**PROBLEM TO SOLVE**
In the records below, switch every "GUI agent" to "desktop assistant" and write them out again with nothing else changed.

───── ITEMS ─────

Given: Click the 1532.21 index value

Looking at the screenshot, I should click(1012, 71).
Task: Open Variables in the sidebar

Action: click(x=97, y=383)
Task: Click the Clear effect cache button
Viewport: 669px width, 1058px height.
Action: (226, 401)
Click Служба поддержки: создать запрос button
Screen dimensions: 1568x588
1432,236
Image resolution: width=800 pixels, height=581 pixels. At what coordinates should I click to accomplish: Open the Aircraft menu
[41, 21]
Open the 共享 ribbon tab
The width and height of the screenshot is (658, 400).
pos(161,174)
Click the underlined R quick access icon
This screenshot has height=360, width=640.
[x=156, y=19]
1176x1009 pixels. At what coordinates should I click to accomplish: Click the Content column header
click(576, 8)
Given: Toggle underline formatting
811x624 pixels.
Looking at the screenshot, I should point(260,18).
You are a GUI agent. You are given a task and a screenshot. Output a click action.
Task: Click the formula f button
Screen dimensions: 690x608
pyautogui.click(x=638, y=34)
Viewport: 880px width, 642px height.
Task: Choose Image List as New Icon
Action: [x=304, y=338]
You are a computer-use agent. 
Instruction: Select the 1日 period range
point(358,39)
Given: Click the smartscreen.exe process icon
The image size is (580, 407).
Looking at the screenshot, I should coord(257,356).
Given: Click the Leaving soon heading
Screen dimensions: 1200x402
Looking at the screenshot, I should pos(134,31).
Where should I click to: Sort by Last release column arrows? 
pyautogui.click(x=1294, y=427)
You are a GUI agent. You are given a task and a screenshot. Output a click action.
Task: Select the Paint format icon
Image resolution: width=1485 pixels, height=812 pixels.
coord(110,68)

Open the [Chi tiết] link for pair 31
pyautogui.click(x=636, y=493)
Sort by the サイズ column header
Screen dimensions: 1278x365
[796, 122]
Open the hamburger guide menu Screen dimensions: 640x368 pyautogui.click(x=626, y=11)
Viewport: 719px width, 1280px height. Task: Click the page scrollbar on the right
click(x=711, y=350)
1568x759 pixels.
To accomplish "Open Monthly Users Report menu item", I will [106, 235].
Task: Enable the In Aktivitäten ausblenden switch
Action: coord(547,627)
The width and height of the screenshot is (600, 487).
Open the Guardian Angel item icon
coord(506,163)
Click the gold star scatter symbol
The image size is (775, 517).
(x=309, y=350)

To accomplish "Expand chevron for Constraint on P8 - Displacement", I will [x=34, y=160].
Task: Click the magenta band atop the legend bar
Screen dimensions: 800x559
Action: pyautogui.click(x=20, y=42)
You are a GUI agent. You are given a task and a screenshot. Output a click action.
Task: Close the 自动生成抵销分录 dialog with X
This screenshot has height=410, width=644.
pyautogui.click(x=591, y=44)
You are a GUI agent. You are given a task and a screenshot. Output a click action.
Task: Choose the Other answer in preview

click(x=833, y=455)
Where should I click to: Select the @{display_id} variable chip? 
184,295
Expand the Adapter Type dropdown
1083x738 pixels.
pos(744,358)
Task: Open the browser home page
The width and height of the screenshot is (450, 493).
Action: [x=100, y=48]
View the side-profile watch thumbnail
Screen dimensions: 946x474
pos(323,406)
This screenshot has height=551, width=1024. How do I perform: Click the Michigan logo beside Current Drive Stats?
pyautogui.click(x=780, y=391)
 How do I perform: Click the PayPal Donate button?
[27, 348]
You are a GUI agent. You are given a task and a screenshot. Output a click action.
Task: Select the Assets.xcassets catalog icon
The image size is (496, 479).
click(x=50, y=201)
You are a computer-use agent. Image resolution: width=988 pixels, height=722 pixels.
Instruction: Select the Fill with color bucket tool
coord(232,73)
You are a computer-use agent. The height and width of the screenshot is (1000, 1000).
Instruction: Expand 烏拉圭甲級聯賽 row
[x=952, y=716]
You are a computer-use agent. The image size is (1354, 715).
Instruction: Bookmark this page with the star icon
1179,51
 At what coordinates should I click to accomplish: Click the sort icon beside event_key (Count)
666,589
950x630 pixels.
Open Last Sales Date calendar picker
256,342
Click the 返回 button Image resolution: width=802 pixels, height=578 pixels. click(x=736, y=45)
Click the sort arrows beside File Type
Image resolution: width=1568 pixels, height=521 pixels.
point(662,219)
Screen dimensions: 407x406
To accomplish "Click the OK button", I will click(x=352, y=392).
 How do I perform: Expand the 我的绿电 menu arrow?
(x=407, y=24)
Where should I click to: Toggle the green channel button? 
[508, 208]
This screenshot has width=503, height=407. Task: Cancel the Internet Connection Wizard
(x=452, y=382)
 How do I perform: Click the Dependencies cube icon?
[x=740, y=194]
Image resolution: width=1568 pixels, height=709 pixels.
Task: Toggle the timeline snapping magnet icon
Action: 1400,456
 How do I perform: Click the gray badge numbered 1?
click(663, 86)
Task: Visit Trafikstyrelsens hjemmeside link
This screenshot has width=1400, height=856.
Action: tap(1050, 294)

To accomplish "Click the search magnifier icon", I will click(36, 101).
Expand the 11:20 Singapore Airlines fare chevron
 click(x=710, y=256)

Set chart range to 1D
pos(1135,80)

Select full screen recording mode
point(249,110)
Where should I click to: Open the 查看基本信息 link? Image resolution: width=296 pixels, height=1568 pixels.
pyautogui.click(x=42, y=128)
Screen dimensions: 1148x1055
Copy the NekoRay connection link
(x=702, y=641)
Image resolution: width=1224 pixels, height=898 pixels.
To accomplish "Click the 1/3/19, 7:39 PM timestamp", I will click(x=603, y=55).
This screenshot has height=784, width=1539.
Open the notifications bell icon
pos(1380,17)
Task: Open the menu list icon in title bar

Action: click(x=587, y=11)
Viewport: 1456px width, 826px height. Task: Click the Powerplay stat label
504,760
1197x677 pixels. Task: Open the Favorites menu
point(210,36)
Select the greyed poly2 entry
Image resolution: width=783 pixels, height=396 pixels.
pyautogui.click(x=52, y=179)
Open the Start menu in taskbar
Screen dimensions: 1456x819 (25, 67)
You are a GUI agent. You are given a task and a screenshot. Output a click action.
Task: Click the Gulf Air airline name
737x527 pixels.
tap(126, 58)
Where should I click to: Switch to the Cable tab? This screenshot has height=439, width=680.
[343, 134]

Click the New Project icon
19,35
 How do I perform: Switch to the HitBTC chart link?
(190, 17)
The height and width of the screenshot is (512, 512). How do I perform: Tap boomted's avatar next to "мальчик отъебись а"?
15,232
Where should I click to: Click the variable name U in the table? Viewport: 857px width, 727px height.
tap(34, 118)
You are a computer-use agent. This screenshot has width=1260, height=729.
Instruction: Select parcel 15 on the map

─────

**ANSWER IN FULL**
Given: Click the 1532.21 index value

Looking at the screenshot, I should click(1012, 71).
Task: Open Variables in the sidebar

Action: click(x=97, y=383)
Task: Click the Clear effect cache button
Viewport: 669px width, 1058px height.
Action: (226, 401)
Click Служба поддержки: создать запрос button
Screen dimensions: 1568x588
1432,236
Image resolution: width=800 pixels, height=581 pixels. At what coordinates should I click to accomplish: Open the Aircraft menu
[41, 21]
Open the 共享 ribbon tab
The width and height of the screenshot is (658, 400).
pos(161,174)
Click the underlined R quick access icon
This screenshot has height=360, width=640.
[x=156, y=19]
1176x1009 pixels. At what coordinates should I click to accomplish: Click the Content column header
click(576, 8)
Given: Toggle underline formatting
811x624 pixels.
Looking at the screenshot, I should point(260,18).
You are a desktop assistant. You are given a task and a screenshot. Output a click action.
Task: Click the formula f button
Screen dimensions: 690x608
pyautogui.click(x=638, y=34)
Viewport: 880px width, 642px height.
Task: Choose Image List as New Icon
Action: [x=304, y=338]
You are a computer-use agent. 
Instruction: Select the 1日 period range
point(358,39)
Given: Click the smartscreen.exe process icon
The image size is (580, 407).
Looking at the screenshot, I should coord(257,356).
Given: Click the Leaving soon heading
Screen dimensions: 1200x402
Looking at the screenshot, I should pos(134,31).
Where should I click to: Sort by Last release column arrows? 
pyautogui.click(x=1294, y=427)
You are a desktop assistant. You are given a task and a screenshot. Output a click action.
Task: Select the Paint format icon
Image resolution: width=1485 pixels, height=812 pixels.
coord(110,68)

Open the [Chi tiết] link for pair 31
pyautogui.click(x=636, y=493)
Sort by the サイズ column header
Screen dimensions: 1278x365
[796, 122]
Open the hamburger guide menu Screen dimensions: 640x368 pyautogui.click(x=626, y=11)
Viewport: 719px width, 1280px height. Task: Click the page scrollbar on the right
click(x=711, y=350)
1568x759 pixels.
To accomplish "Open Monthly Users Report menu item", I will [106, 235].
Task: Enable the In Aktivitäten ausblenden switch
Action: coord(547,627)
The width and height of the screenshot is (600, 487).
Open the Guardian Angel item icon
coord(506,163)
Click the gold star scatter symbol
The image size is (775, 517).
(x=309, y=350)

To accomplish "Expand chevron for Constraint on P8 - Displacement", I will [x=34, y=160].
Task: Click the magenta band atop the legend bar
Screen dimensions: 800x559
Action: pyautogui.click(x=20, y=42)
You are a desktop assistant. You are given a task and a screenshot. Output a click action.
Task: Close the 自动生成抵销分录 dialog with X
This screenshot has height=410, width=644.
pyautogui.click(x=591, y=44)
You are a desktop assistant. You are given a task and a screenshot. Output a click action.
Task: Choose the Other answer in preview

click(x=833, y=455)
Where should I click to: Select the @{display_id} variable chip? 
184,295
Expand the Adapter Type dropdown
1083x738 pixels.
pos(744,358)
Task: Open the browser home page
The width and height of the screenshot is (450, 493).
Action: [x=100, y=48]
View the side-profile watch thumbnail
Screen dimensions: 946x474
pos(323,406)
This screenshot has height=551, width=1024. How do I perform: Click the Michigan logo beside Current Drive Stats?
pyautogui.click(x=780, y=391)
 How do I perform: Click the PayPal Donate button?
[27, 348]
You are a desktop assistant. You are given a task and a screenshot. Output a click action.
Task: Select the Assets.xcassets catalog icon
The image size is (496, 479).
click(x=50, y=201)
You are a computer-use agent. Image resolution: width=988 pixels, height=722 pixels.
Instruction: Select the Fill with color bucket tool
coord(232,73)
You are a computer-use agent. The height and width of the screenshot is (1000, 1000).
Instruction: Expand 烏拉圭甲級聯賽 row
[x=952, y=716]
You are a computer-use agent. The image size is (1354, 715).
Instruction: Bookmark this page with the star icon
1179,51
 At what coordinates should I click to accomplish: Click the sort icon beside event_key (Count)
666,589
950x630 pixels.
Open Last Sales Date calendar picker
256,342
Click the 返回 button Image resolution: width=802 pixels, height=578 pixels. click(x=736, y=45)
Click the sort arrows beside File Type
Image resolution: width=1568 pixels, height=521 pixels.
point(662,219)
Screen dimensions: 407x406
To accomplish "Click the OK button", I will click(x=352, y=392).
 How do I perform: Expand the 我的绿电 menu arrow?
(x=407, y=24)
Where should I click to: Toggle the green channel button? 
[508, 208]
This screenshot has width=503, height=407. Task: Cancel the Internet Connection Wizard
(x=452, y=382)
 How do I perform: Click the Dependencies cube icon?
[x=740, y=194]
Image resolution: width=1568 pixels, height=709 pixels.
Task: Toggle the timeline snapping magnet icon
Action: 1400,456
 How do I perform: Click the gray badge numbered 1?
click(663, 86)
Task: Visit Trafikstyrelsens hjemmeside link
This screenshot has width=1400, height=856.
Action: tap(1050, 294)

To accomplish "Click the search magnifier icon", I will click(36, 101).
Expand the 11:20 Singapore Airlines fare chevron
 click(x=710, y=256)

Set chart range to 1D
pos(1135,80)

Select full screen recording mode
point(249,110)
Where should I click to: Open the 查看基本信息 link? Image resolution: width=296 pixels, height=1568 pixels.
pyautogui.click(x=42, y=128)
Screen dimensions: 1148x1055
Copy the NekoRay connection link
(x=702, y=641)
Image resolution: width=1224 pixels, height=898 pixels.
To accomplish "Click the 1/3/19, 7:39 PM timestamp", I will click(x=603, y=55).
This screenshot has height=784, width=1539.
Open the notifications bell icon
pos(1380,17)
Task: Open the menu list icon in title bar

Action: click(x=587, y=11)
Viewport: 1456px width, 826px height. Task: Click the Powerplay stat label
504,760
1197x677 pixels. Task: Open the Favorites menu
point(210,36)
Select the greyed poly2 entry
Image resolution: width=783 pixels, height=396 pixels.
pyautogui.click(x=52, y=179)
Open the Start menu in taskbar
Screen dimensions: 1456x819 (25, 67)
You are a desktop assistant. You are given a task and a screenshot. Output a click action.
Task: Click the Gulf Air airline name
737x527 pixels.
tap(126, 58)
Where should I click to: Switch to the Cable tab? This screenshot has height=439, width=680.
[343, 134]

Click the New Project icon
19,35
 How do I perform: Switch to the HitBTC chart link?
(190, 17)
The height and width of the screenshot is (512, 512). How do I perform: Tap boomted's avatar next to "мальчик отъебись а"?
15,232
Where should I click to: Click the variable name U in the table? Viewport: 857px width, 727px height.
tap(34, 118)
You are a computer-use agent. This screenshot has width=1260, height=729.
Instruction: Select parcel 15 on the map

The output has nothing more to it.